MENU
Documenting
war crimes in Ukraine

The Tribunal for Putin (T4P) global initiative was set up in response to the all-out war launched by Russia against Ukraine in February 2022.

Not so new police: protesters and journalists detained in Kharkiv oblast

05.10.2015   
Halya Coynash
Two journalists and a number of protesters were detained on Friday Oct 2 near the Bohodukhiv Oil Depot in the Kharkiv oblast. Unlike the detention of journalists outside the SBU [Security Service] building in Kyiv which elicited a formal apology, the police version of events simply ignores the presence of journalists - and their rather incriminating video footage.

Two journalists and a number of protesters were detained on Friday Oct 2 near the Bohodukhiv Oil Depot in the Kharkiv oblast.  Unlike the detention of journalists outside the SBU [Security Service] building in Kyiv which elicited a formal apology, the police version of events simply ignores the presence of journalists.  Since the account given by the journalists is backed by video footage, it is to be hoped that the Interior Ministry investigates the incident.

Two journalists from the Kharkiv office of the civic journalist initiative Hromadske TV report that they were invited to cover a protest against allegedly illegal oil processing at the Bohodukhiv Oil Depot.  The protesters believe that the oil is being brought from areas under Kremlin-backed militant control.  The relatively small number of activists present were demanding a stop to the processing and a meeting with the Director.

The journalists - Serhiy Moskalenko and Viktor Pichuhin - say that within 3 minutes, 8-10 cars with police number plates turned up with uniformed officers getting out of them.  On the video, a person not wearing a balaclava, appears to be talking quite peaceably to the police.  He asks the person in plain clothes and apparently wielding authority why the police are allowing such ‘lawlessness’.  The officers can be seen trying to search the protesters’ van.  Seemingly because the latter objected, they were forced to the ground.  The journalists say that the men were detained and forced into a police van, with one of them hit on the head.  Despite the fact that Moskalenko was wearing a press jacket, and both men clearly state that they are journalists, Moskalenko and Pichuhin were also taken away in the police van.

Pichuhin says that he was given no explanation as to why they’d been detained.  The police tried to question them, but he refused to answer any questions without access to a lawyer and explanation as to why they had been detained.  They were told that they had resisted the police, yet he points out that there is a video which shows that that was not the case.  They were then told that they’d been detained to establish their identity, but this was also more than unconvincing since both men were press badges.  They were finally released after writing explanations.  Pichuhin says that they were held for about 45 minutes in the police van, and then another hour and a half in the police station.

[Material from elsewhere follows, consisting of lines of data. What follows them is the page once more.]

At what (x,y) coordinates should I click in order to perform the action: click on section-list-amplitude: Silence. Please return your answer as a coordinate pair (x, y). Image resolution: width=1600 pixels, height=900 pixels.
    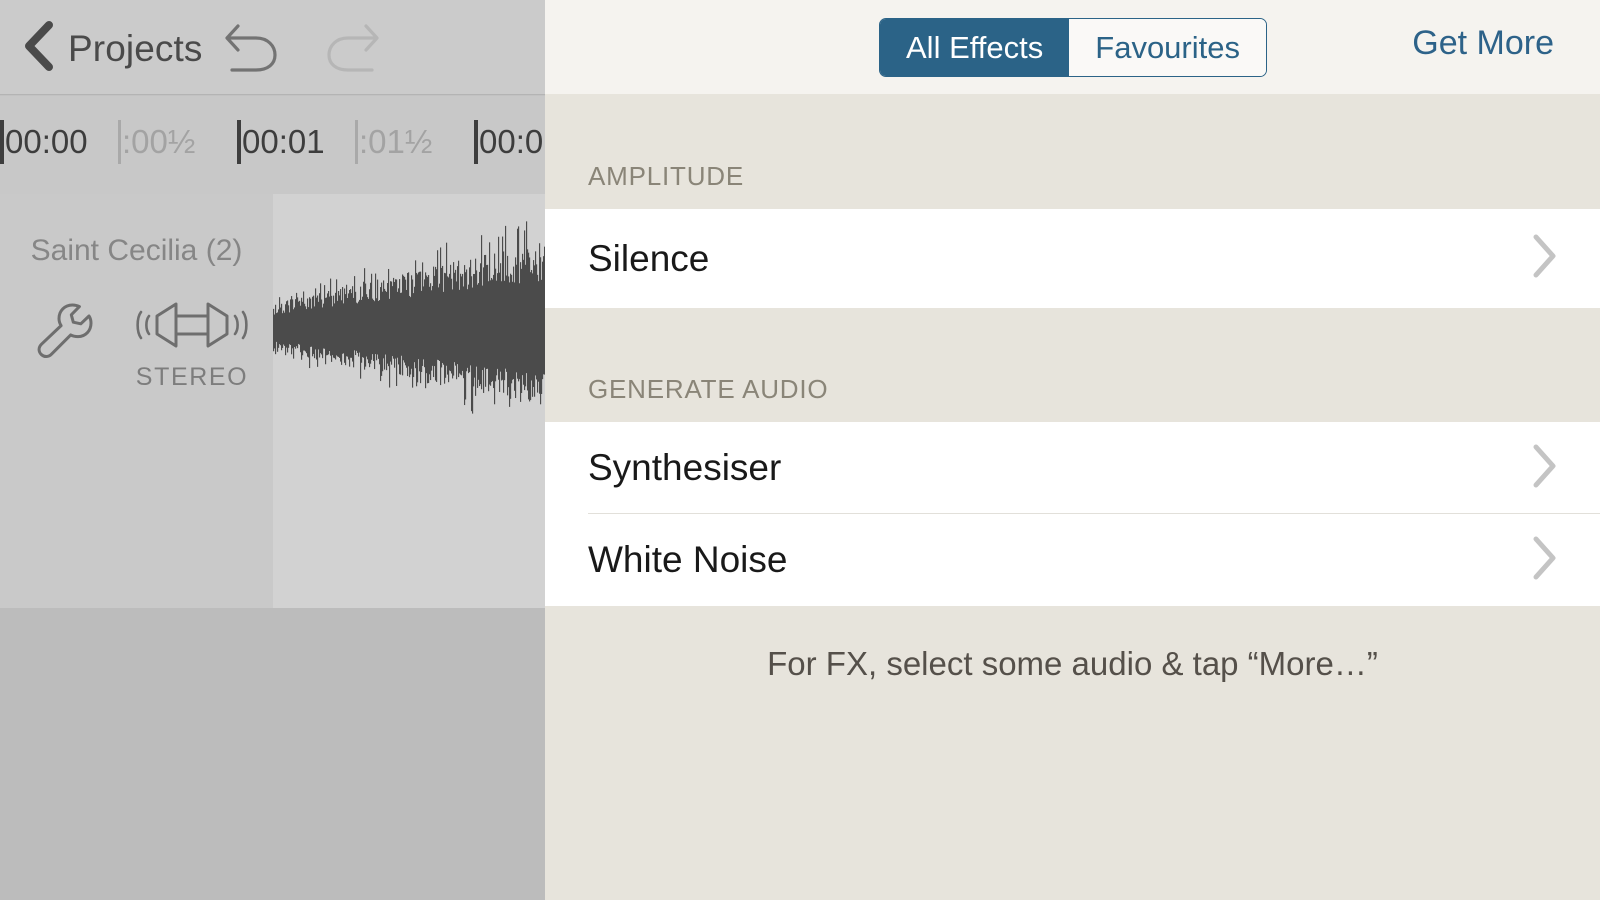
    Looking at the image, I should click on (1072, 258).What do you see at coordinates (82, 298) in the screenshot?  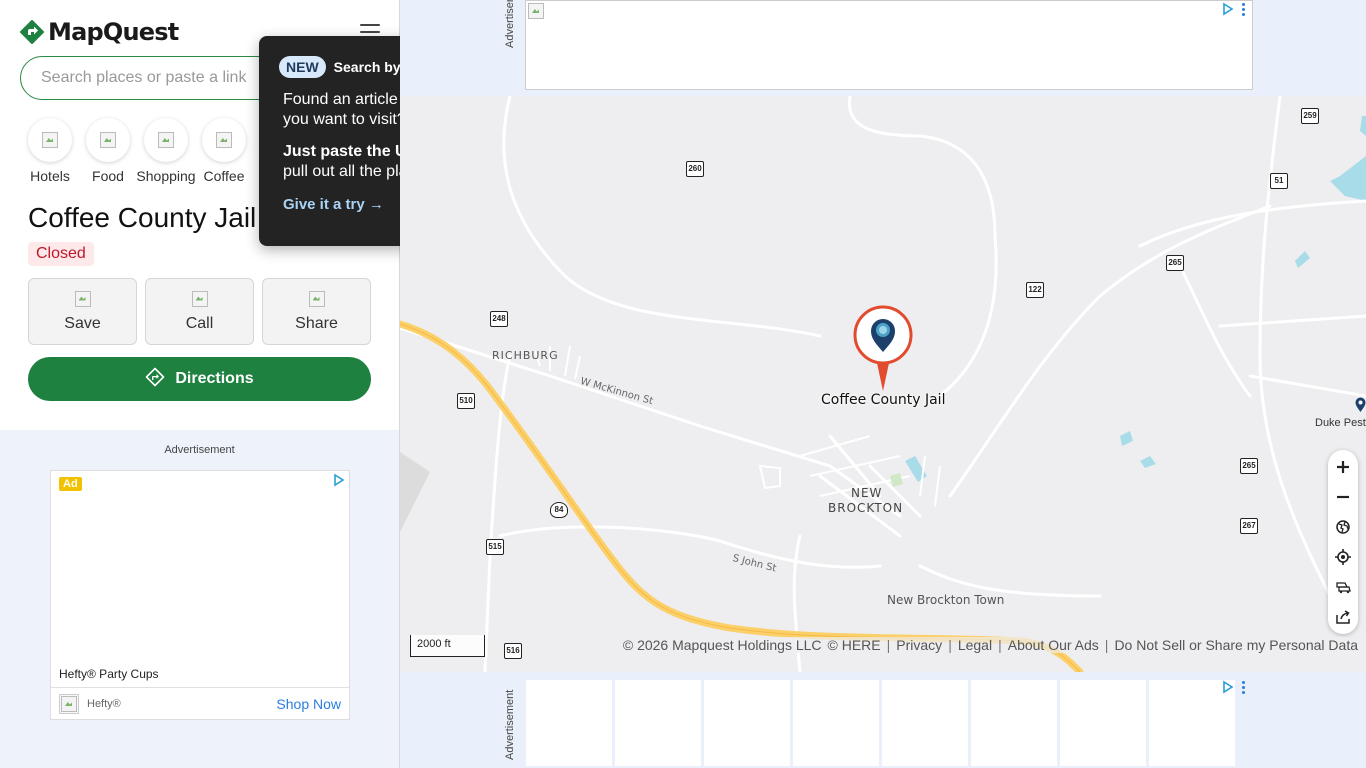 I see `save-icon` at bounding box center [82, 298].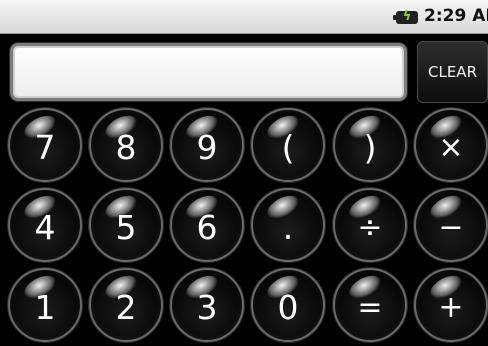 This screenshot has height=346, width=488. I want to click on key-7: 7, so click(45, 145).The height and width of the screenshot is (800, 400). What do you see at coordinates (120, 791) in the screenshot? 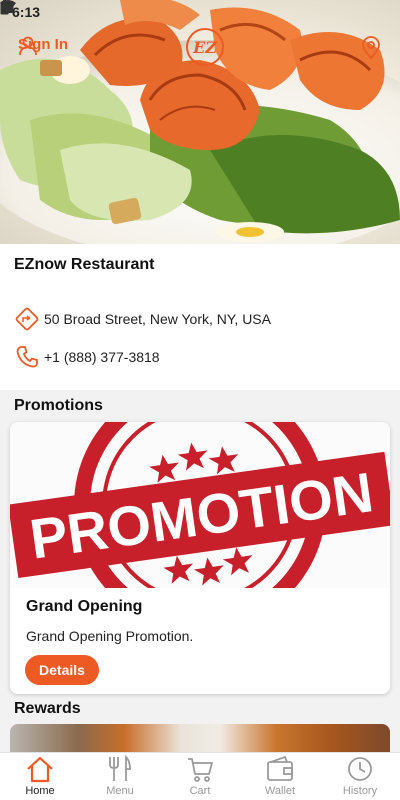
I see `nav-menu-label: Menu` at bounding box center [120, 791].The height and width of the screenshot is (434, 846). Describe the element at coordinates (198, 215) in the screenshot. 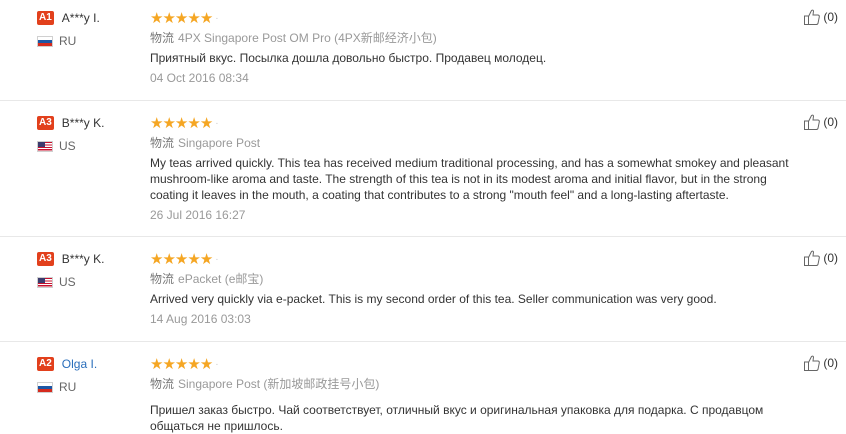

I see `review-date: 26 Jul 2016 16:27` at that location.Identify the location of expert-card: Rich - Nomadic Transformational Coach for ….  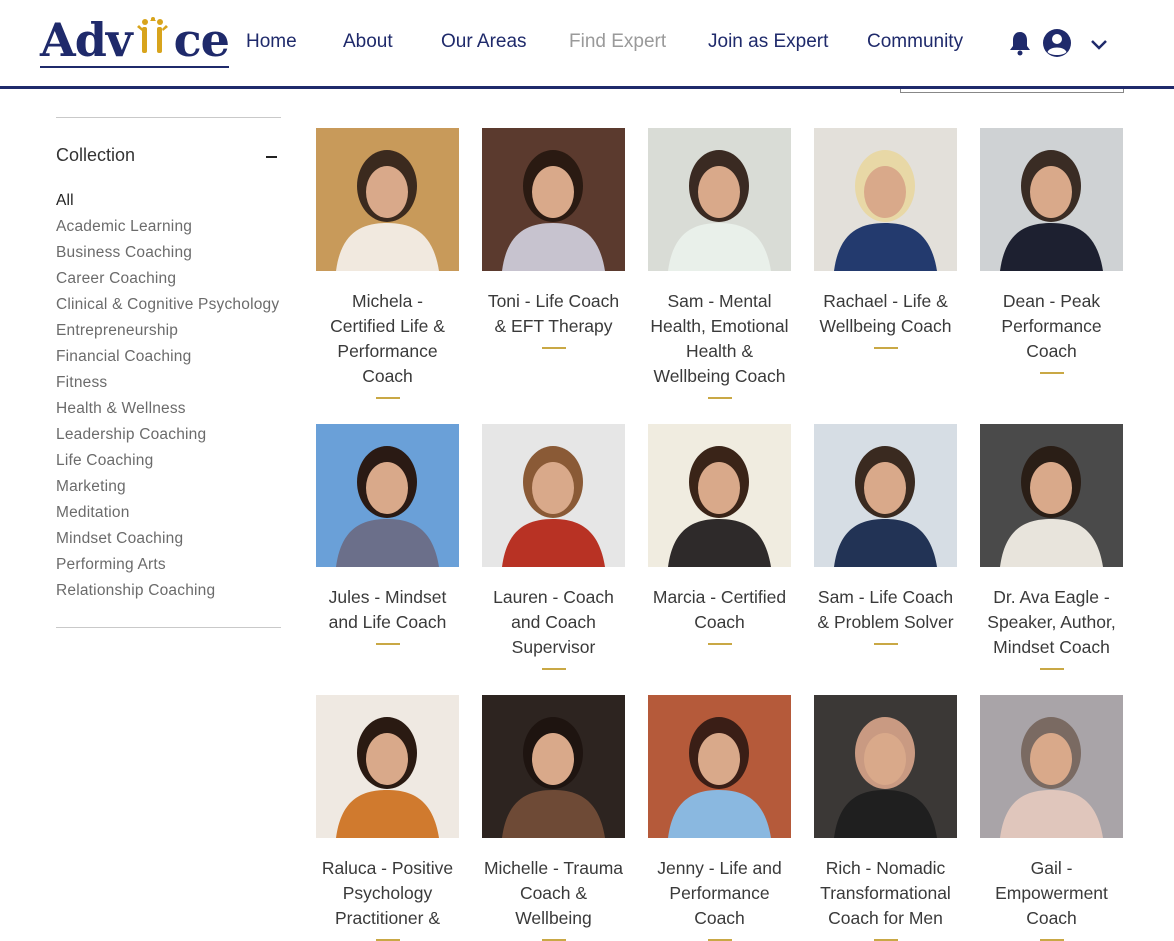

The journalists plan to make a formal complaint and point out that they have video footage demonstrating that the officers obstructed them from carrying out their legitimate work. 

The police version of the events seen on the video is quite different. 

According to the press service statement, “a group of young people in balaclavas obstructed the vehicle entrance to the enterprise, threatening its employees with reprisals and then resisting the police. The police detained the young men, removing a baseball bat, knives and a gas canister.  A criminal investigation has been initiated over unlawful use of weapons.

The report states that the director of the oil depot asserted that a group of around 10 people had offered “cooperation” for remuneration, threatening that if this was refused, they would block the oil deport, prevent its work, destroy its property and raw material.  

“After receiving a refusal, the unidentified men, claiming to be fighting unlawful business, and with the use of a car without number plates, blocked the entrance to the oil depot, threatened the employees and administration with physical violence, expressing the intention to illegally enter and seize the depot”.

This highly ambitious plan by the alleged group of 10 (less are visible on the video) prompted the director to call the police who sent out a very large contingent. 

The report states that “while establishing the circumstances and the unidentified individuals’ purpose, the latter refused to identify themselves and give any explanation for their activities, behaved in a provocative manner, did not react to the repeated demands and comments of the police officers and continued their unlawful actions”.

The police report asserts that they tried to take the men to the police station to establish their identity, but the men refused and began showing resistance.  At this point “in accordance with the Law on the Police”, physical force was used to get the men to the police station in order to draw up administrative protocols.

The police claim to have found quite some arsenal from personal searches, and a search of the vehicle.  The list provided is as follows: a wooden baseball bat; a machete knife; balaclavas; folding knives; other knives [ножи-пики], state number plates from another vehicle and a gas canister ‘Teren’.

The police report states that the “offenders” are Kharkiv residents aged from 18 to 25 and that an investigation has been added to the Register of Criminal Investigations under Article 263 § 2 of the Criminal Code (unlawful use of weapons, ammunition or explosive devices).

There is no mention of the two journalists.